[Osx-nutters] The separation of church and state.

David Cake dave at difference.com.au
Wed Dec 5 16:54:32 GMT 2007


At 12:08 PM +0100 5/12/07, Mark Smith wrote:
>On 05.12.2007, at 09:32, David Cake wrote:
>
>>  At 8:23 AM +0100 5/12/07, Mark Smith wrote:
>>>
>
>>>  You cannot be a real dyed-in-the-wool scientist and really believe in
>>>  anything of this type.
>>
>>	Depends what you mean by 'belief'. I agree that if someone
>>  says 'and this is not open to doubt, because I have faith', then they
>>  are unscientific.
>
>I'd simplify it further:
>
>If someone has faith, they are being unscientific. It doesn't matter 
>whether, or not they acknowledge that the basis of their faith is, in 
>principle, "doubtable". (You would have to agree that a scientist is 
>bound to acknowledge this.)

	Well, no.
	I might be pretty damn certain that, say, Pride and Prejudice 
is the most important novel written in English, or Hamlet is the most 
important play. I can even acknowledge that other peoples opinions 
may differ, that its ultimately subjective, but dammit, I'm pretty 
sure that I am correct anyway. Doesn't make me unscientific - its not 
a question on which science can usefully provide an answer.

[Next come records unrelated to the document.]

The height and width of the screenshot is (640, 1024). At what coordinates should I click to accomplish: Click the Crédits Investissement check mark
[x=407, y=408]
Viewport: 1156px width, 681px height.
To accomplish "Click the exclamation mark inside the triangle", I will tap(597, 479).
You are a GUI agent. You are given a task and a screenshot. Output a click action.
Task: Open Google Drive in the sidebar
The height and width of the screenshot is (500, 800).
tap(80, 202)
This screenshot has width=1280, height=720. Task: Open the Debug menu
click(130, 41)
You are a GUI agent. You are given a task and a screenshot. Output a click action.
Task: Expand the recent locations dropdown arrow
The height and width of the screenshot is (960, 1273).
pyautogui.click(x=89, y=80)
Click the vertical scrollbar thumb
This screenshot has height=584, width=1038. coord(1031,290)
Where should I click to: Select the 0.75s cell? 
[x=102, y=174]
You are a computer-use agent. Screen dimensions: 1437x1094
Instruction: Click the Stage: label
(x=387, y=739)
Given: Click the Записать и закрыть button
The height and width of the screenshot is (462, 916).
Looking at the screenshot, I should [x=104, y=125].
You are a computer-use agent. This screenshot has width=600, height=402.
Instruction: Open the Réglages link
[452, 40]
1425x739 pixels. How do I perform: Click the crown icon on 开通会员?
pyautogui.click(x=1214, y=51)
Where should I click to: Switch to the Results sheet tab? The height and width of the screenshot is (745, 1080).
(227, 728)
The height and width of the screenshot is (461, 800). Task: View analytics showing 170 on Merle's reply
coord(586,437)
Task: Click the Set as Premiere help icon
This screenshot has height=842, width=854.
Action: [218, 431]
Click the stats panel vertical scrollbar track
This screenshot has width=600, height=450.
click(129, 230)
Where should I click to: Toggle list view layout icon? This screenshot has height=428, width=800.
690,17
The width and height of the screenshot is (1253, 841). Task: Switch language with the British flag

	Some spiritual matters are much the same - science simply 
doesn't provide an answer. If you utterly convinced of the validity 
of, say, Kants moral philosophy, or the intrinsic evil of capitalism, 
that doesn't make you unscientific to me (though a little eccentric).

	Being 'scientific' doesn't mean applying the scientific 
method to unfalsifiable questions to which science can never provide 
a useful answer, quite the opposite, IMO. Being 'scientific' means 
having a keen sense of which questions are unscientific, but says 
nothing about how you should answer such unscientific questions.
	(and yes, this is basically the Stephen Jay Gould 
'non-overlapping magisteria' view point).